I set the camera up for "dummy mode" so that I wouldn't have to fiddle with controls. The shutter release was easy to operate. I could not get the zoom ring to turn, but it didn't really matter because wide angle was best for underwater shots anyway. A zoom lens left at wide angle, or a wide angle prime lens would be best.

The case seals at two points. A UV coated polycarbonate lens screws on to the case over the camera lens. At the top, you seal the case like a zip-lock baggie, then fold a flap over several times like a dry bag. This seals with velcro. Finally, a large velcro flap folds over the smaller flap. I would say that the case is more likely to leak from a puncture than from the seals.

It was difficult to see through the viewfinder with a dive mask on, so I mainly just pointed the camera at my subjects. Another reason why wide angle is the way to go.

I had no issues with the lens fogging, but some small packs of silica gel in the case to absorb humidity might be worth a try.

I think this case works about as well as one could hope at this low price point. I will test it before every use.
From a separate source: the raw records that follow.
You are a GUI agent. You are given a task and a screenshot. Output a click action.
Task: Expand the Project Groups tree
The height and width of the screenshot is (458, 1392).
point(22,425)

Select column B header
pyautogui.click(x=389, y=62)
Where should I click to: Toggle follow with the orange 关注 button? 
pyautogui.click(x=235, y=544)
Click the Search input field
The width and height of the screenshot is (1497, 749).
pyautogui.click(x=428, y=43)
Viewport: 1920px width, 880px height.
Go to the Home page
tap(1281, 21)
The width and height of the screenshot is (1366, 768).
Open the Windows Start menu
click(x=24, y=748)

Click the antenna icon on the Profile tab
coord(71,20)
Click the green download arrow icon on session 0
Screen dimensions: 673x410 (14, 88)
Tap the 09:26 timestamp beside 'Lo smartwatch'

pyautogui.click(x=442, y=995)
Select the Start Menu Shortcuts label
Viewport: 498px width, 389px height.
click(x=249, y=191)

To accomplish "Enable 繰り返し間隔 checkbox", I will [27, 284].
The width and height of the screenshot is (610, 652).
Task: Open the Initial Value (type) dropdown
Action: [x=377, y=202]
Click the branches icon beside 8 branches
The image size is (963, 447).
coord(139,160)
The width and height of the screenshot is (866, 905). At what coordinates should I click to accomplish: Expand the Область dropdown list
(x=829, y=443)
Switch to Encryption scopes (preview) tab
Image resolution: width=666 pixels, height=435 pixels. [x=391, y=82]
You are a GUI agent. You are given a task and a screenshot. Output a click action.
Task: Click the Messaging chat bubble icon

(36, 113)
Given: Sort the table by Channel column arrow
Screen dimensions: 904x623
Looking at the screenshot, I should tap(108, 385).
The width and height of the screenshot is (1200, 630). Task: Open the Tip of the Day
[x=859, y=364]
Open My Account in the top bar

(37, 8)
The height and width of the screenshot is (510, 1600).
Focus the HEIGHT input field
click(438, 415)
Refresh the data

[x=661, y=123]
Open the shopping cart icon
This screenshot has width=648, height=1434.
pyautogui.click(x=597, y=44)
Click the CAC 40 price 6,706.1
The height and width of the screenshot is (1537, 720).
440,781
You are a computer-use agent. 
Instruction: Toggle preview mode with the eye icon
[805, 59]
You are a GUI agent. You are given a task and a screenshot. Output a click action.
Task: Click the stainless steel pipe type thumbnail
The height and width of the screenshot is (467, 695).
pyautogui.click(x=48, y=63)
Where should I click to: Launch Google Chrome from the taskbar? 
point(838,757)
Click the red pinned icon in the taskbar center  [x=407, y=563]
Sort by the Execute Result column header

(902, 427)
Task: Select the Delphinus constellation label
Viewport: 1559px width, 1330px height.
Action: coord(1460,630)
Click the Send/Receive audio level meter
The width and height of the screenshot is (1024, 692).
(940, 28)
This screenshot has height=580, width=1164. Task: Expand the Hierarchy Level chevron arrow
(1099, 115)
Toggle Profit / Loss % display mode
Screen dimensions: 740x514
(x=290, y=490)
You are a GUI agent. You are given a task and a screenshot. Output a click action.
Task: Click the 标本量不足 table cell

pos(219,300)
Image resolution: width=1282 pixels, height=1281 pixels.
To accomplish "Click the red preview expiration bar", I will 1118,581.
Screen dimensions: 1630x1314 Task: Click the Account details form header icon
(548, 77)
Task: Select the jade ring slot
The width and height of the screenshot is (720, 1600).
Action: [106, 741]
Long term durability remains to be seen, but it seems as well made as any dry bag.

A separate flash would be nice, but that would require a big bucks case. In clear water, plenty of light transmits to the 10 feet depth I was shooting in.

In addition to underwater shooting, I will use this case to protect my camera while shooting from my kayak in rough water conditions. Of course, you could also use it in the rain. The downside is very limited ability to set your camera controls.

Overall, I can recommend this case for the person who only wants to shoot under water occasionally and who can't justify the expense of a dedicated hard case. I have no experience with waterproof point and shoot cameras, so that might also be a way to go.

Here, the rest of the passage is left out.